Compound Files

This book discusses four options for file I/O. You can read and write whole sequential files (like the MFC archive files you saw first in Chapter 17). You can use a database management system (as described in Chapter 31 and Chapter 32). You can write your own code for random file access. Finally, you can use compound files.

Think of a compound file as a whole file system within a file. Figure 27-1 shows a traditional disk directory as supported by early MS-DOS systems and by Microsoft Windows. This directory is composed of files and subdirectories, with a root directory at the top. Now imagine the same structure inside a single disk file. The files are called streams, and the directories are called storages. Each is identified by a name of up to 32 wide characters in length. A stream is a logically sequential array of bytes, and a storage is a collection of streams and substorages.

Click to view at full size.

Figure 27-1. A disk directory with files and subdirectories.

(A storage can contain other storages, just as a directory can contain subdirectories.) In a disk file, the bytes aren't necessarily stored in contiguous clusters. Similarly, the bytes in a stream aren't necessarily contiguous in their compound file. They just appear that way.

Storage and stream names cannot contain the characters /, \, :, or !. If the first character has an ASCII value of less than 32, the element is marked as managed by some agent other than the owner.

You can probably think of many applications for a compound file. The classic example is a large document composed of chapters and paragraphs within chapters.
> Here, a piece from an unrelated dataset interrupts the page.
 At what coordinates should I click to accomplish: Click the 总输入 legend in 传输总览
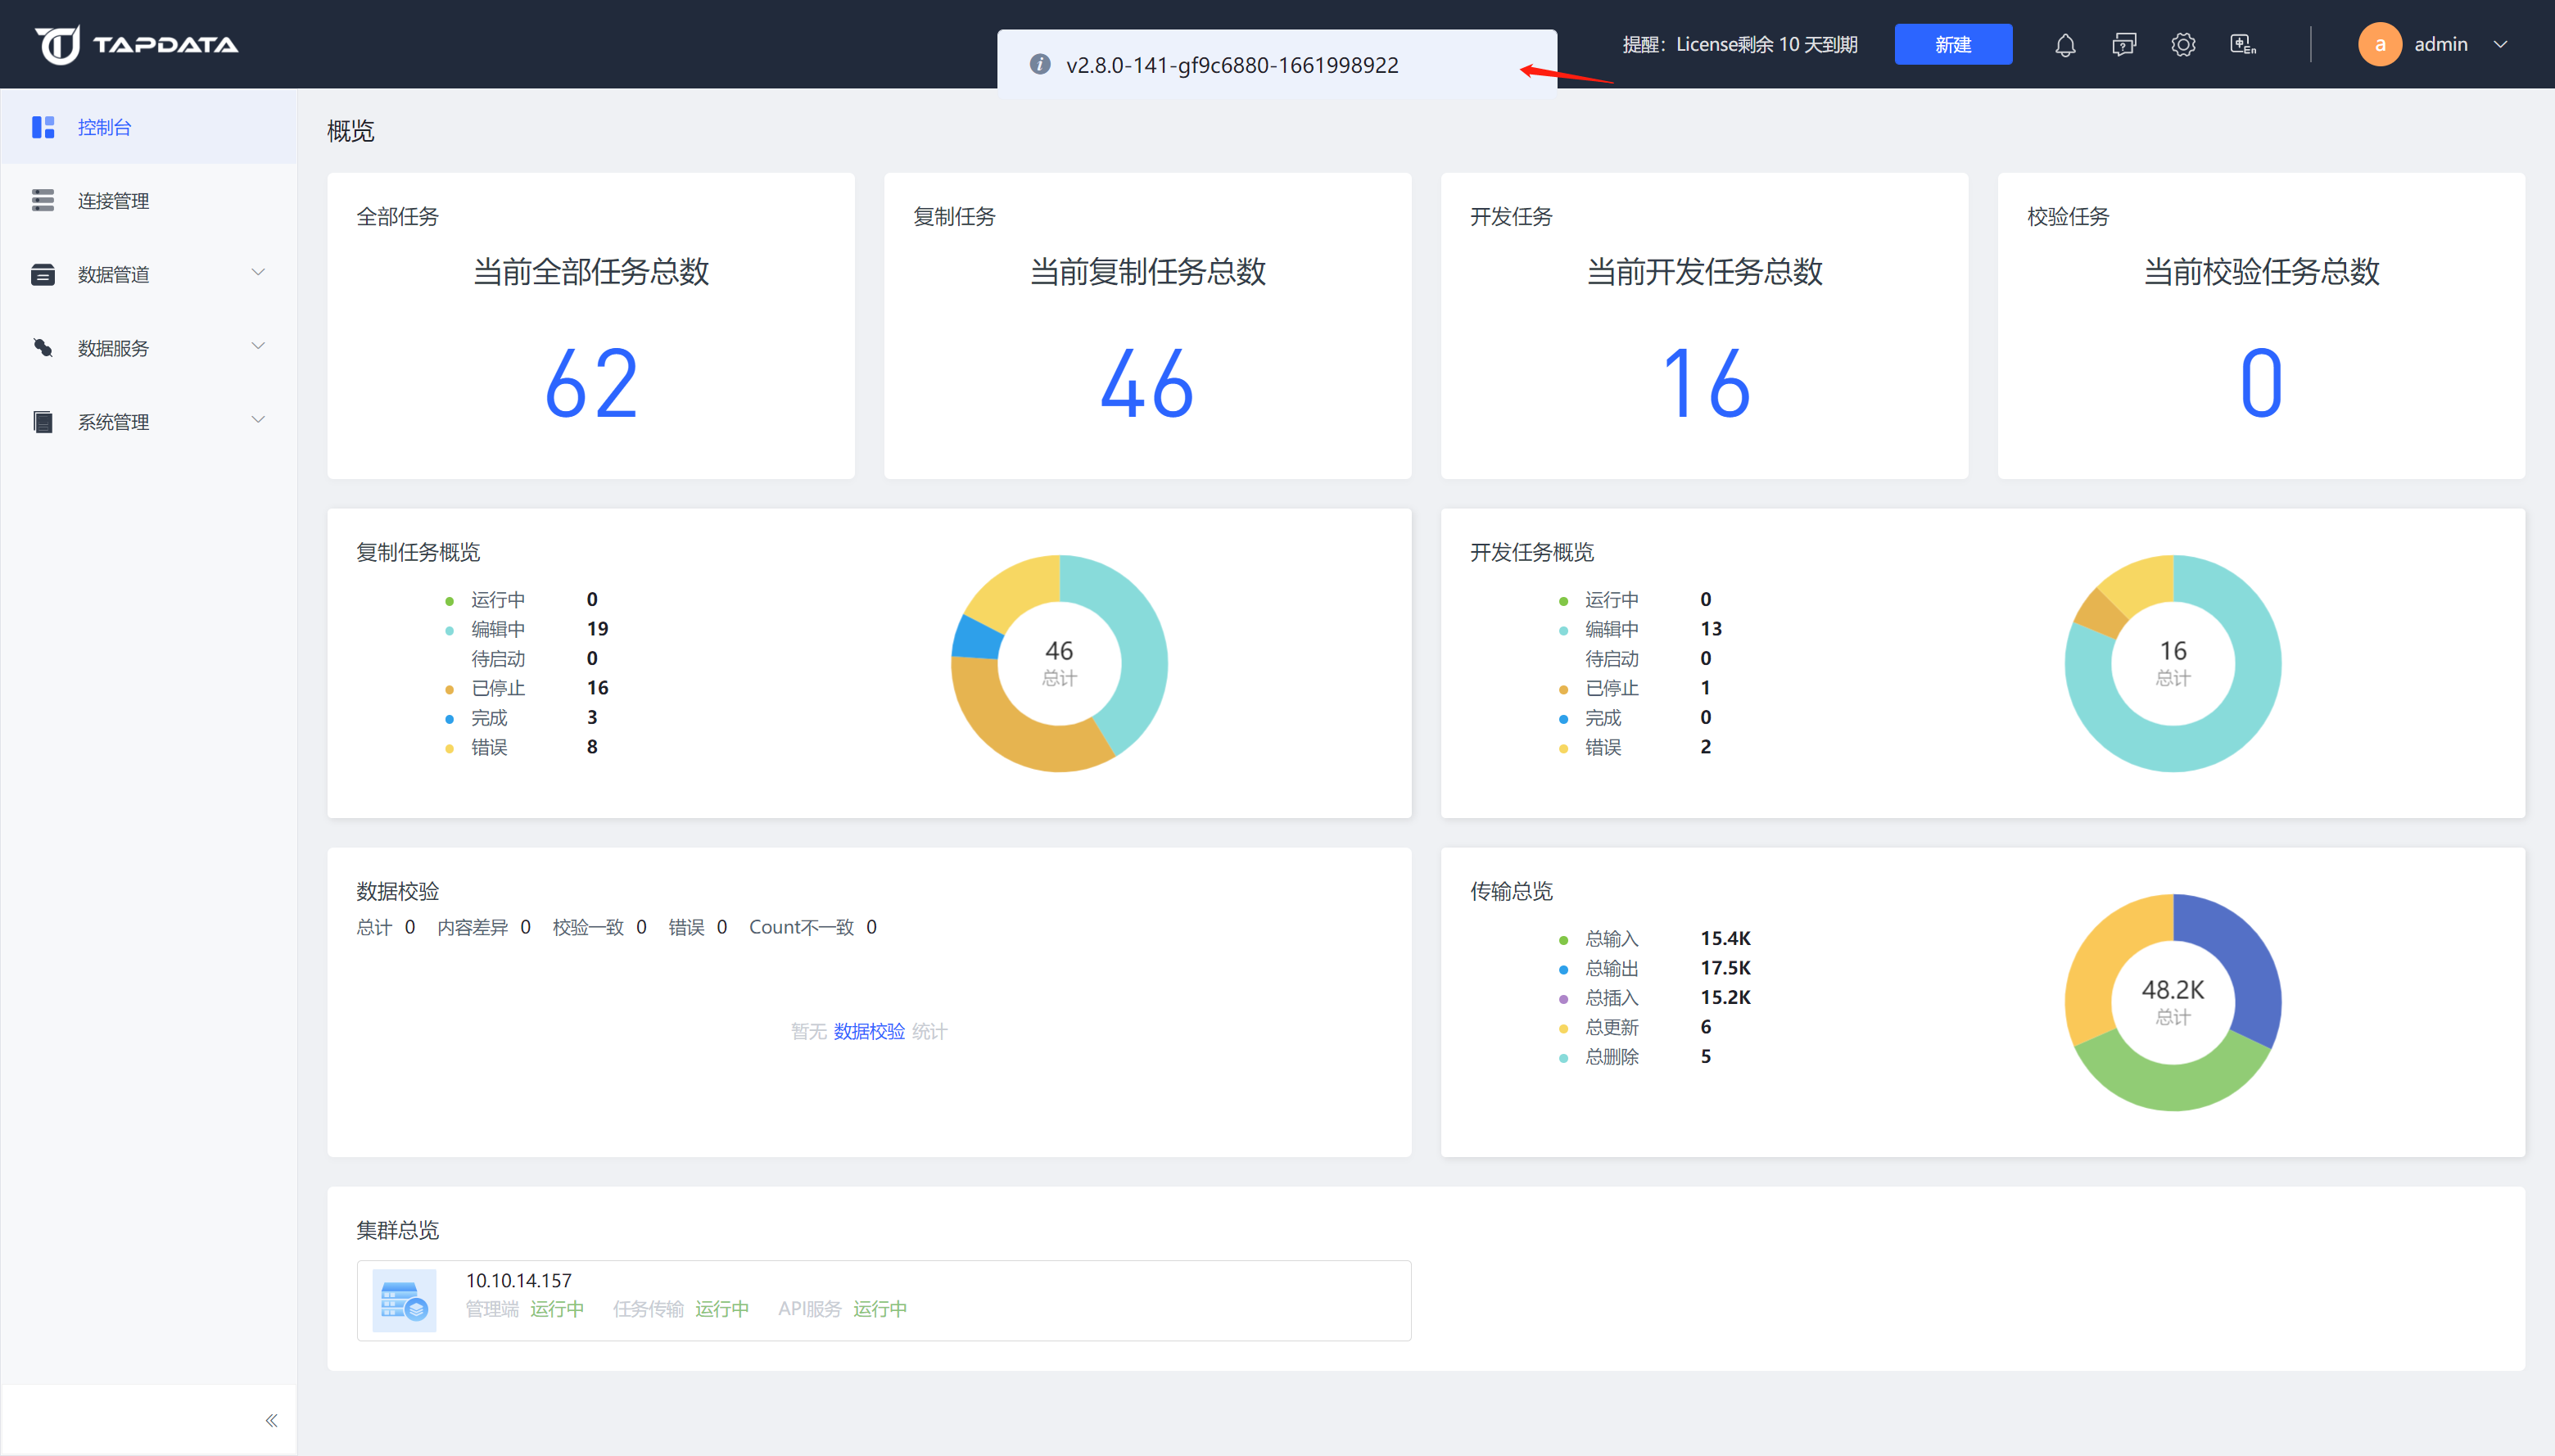tap(1611, 939)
The document is so large that you don't want to read the whole thing into memory when your program starts, and you want to be able to insert and delete portions of the document. You could design a compound file with a root storage that contains substorages for chapters. The chapter substorages would contain streams for the paragraphs. Other streams could be for index information.

One useful feature of compound files is transactioning. When you start a transaction for a compound file, all changes are written to a temporary file. The changes are made to your file only when you commit the transaction.